-Humpty Dumpty sat on a wall,
-Humpty Dumpty had a great fall.
-All the king's horses and all the king's men
-Couldn't put Humpty together again.
Humpty Dumpty is a character from an English nursery rhyme. Although not explicitly described as such, he is often depicted as an anthropomorphic egg. In some versions in Spanish language his name is translated as Zanco Panco or Tentetieso. There is a story about the English civil war that tells that, in 1648, during the siege of the walled city of Colchester by Oliver Cromwell's Parliamentarian troops, they knocked down a powerful and enormous cannon that the Carlists had on one of the walls and that , when the king's men went to try to move it to put it on another wall, they could not due to the weight it had, which would give meaning to the verses of the rhyme.
History[]
Humpty Dumpty has been taken up in many subsequent works of art.
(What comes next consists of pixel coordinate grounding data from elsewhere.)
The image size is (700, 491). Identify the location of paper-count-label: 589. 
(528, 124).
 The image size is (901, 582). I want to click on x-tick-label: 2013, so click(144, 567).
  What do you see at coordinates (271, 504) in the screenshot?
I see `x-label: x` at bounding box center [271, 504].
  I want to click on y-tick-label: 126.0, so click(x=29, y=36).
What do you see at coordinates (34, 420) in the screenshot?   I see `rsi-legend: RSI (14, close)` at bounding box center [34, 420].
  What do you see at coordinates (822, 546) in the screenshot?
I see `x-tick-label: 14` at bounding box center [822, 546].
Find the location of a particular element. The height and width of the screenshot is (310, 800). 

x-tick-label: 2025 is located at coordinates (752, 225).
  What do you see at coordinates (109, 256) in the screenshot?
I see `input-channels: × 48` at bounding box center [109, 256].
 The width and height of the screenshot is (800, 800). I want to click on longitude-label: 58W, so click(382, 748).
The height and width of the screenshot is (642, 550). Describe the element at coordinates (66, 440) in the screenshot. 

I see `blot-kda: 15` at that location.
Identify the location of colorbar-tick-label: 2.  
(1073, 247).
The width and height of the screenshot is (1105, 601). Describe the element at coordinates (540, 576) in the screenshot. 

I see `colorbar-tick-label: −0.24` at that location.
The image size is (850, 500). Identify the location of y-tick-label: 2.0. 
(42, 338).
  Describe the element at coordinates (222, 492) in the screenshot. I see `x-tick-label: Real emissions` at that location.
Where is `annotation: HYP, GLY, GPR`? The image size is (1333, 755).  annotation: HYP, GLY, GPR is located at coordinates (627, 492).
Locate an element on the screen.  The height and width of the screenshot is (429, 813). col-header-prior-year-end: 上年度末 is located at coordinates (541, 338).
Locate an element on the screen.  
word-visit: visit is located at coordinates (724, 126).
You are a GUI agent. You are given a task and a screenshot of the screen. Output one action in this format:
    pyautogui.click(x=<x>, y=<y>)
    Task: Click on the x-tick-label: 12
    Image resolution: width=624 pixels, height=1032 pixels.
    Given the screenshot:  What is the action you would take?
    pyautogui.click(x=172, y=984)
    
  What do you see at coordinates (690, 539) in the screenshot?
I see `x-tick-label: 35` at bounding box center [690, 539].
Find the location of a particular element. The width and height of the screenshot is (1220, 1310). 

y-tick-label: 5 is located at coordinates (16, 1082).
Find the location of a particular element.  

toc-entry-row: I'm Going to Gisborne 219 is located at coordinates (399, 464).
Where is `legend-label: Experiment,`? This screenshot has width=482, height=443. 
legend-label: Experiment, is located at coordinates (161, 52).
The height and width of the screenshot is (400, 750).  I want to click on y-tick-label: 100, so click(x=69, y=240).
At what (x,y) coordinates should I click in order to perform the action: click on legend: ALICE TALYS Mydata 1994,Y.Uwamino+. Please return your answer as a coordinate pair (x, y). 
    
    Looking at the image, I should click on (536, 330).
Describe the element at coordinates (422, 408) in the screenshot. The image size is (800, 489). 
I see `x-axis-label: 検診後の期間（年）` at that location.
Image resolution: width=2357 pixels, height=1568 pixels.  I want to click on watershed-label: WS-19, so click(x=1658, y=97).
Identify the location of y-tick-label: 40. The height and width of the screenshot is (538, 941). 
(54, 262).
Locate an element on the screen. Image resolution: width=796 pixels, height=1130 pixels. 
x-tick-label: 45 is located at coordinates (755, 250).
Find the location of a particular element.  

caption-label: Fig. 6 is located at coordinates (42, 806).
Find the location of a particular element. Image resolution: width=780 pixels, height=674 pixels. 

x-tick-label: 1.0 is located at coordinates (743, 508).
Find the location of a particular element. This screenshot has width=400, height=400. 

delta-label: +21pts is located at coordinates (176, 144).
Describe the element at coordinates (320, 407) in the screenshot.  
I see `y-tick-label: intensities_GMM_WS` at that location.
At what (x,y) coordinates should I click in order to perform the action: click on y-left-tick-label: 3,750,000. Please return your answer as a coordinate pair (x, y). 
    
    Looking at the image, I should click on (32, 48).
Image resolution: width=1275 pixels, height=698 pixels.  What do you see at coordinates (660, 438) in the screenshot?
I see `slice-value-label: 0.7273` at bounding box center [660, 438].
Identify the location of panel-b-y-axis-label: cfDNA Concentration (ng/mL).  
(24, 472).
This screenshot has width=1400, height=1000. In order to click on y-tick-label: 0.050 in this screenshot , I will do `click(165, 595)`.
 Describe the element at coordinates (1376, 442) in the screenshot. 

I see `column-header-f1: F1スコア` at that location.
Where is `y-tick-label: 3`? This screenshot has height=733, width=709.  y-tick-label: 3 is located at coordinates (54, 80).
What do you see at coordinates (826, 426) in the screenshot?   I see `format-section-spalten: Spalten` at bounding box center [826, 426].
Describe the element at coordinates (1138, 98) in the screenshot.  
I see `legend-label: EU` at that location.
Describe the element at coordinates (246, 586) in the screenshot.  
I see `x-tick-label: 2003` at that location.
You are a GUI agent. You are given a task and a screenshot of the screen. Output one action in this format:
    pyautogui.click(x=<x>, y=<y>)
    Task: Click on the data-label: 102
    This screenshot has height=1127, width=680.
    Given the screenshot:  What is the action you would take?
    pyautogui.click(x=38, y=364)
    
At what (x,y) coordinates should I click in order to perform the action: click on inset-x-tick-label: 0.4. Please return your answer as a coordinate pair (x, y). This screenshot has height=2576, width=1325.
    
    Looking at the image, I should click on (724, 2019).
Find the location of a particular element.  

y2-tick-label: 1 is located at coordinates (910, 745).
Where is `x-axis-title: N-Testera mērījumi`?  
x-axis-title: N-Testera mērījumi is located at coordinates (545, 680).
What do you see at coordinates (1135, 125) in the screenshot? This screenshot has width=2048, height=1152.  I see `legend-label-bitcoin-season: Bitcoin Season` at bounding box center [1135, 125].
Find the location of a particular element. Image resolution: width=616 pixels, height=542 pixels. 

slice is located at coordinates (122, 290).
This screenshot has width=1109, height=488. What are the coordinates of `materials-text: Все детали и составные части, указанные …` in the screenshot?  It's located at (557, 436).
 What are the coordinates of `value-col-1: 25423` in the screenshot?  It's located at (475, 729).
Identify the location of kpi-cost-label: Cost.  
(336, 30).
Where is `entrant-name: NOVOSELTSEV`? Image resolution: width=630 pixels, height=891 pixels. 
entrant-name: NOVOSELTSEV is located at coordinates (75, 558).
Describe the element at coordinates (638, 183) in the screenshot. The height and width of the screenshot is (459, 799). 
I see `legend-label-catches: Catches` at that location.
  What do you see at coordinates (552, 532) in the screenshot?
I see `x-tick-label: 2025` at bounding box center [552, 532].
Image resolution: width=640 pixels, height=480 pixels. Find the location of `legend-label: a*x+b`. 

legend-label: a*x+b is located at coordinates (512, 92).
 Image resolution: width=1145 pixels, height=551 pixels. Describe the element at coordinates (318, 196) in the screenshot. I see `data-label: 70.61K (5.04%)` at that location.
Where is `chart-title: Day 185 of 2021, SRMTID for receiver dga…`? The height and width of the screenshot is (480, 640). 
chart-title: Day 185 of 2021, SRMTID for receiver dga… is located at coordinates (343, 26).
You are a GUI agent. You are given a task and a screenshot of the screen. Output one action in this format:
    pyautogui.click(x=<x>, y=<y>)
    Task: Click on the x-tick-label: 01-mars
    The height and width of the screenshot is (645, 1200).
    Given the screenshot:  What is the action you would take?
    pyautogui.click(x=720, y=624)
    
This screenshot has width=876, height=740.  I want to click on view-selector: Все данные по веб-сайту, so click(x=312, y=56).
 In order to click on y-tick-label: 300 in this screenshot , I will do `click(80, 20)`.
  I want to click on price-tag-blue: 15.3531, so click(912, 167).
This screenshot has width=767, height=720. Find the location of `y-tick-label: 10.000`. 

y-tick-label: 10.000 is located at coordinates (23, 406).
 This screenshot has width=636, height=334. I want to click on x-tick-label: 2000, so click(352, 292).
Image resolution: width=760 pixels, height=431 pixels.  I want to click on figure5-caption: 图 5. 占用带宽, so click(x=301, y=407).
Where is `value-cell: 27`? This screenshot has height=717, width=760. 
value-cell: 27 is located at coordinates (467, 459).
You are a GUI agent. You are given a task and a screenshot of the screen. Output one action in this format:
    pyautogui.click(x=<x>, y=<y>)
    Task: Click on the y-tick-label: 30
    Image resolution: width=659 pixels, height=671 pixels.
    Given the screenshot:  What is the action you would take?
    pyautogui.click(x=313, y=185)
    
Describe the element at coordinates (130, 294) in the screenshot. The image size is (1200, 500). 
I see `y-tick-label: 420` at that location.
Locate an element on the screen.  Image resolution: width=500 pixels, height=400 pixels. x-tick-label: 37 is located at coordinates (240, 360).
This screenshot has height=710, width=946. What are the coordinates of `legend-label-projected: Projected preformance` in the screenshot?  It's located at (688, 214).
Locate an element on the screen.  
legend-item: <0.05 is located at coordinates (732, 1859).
The most famous is perhaps his appearance in Through the Looking-Glass and What Alice Found There (1871), by Lewis Carroll (who, in his Spanish translation, is known as Zanco Panco). In the play, Humpty Dumpty discusses semantics and pragmatism with the heroine Alice, explaining to her, in her own way, the meaning of the strange words in the poem "Jabberwocky". The Humpty Dumpty rhyme has also been used as a reference in several major literary works, including as a recurring motif about the fall of man in James Joyce's comic/experimental novel Finnegans Wake (1939). In the correspondence of the French poet Antonin Artaud the character is mentioned in two letters dated 1943.5 The rhyme also plays an important role in the novel La Segunda Muerte de Ramón Mercader (written in French and published in 1969) by the Spanish writer Jorge Semprún. Similarly, Humpty Dumpty is mentioned in Paul Auster's 1985 novel City of Glass (part of The New York Trilogy) when two characters say that he is "the purest embodiment of humanity" and quote extensively from the work of Lewis Carroll. Humpty Dumpty is taken up again in a separate literary work, this time as an adventurer. The work is called "Wonderland: The Origin of Alicia", which has been taking elements of the Vocaliod theme "Alice's human sacrifices" and renews them. This time, the character is an Adventurer who helps "The Fourth Alice" in her journey through Wonderland.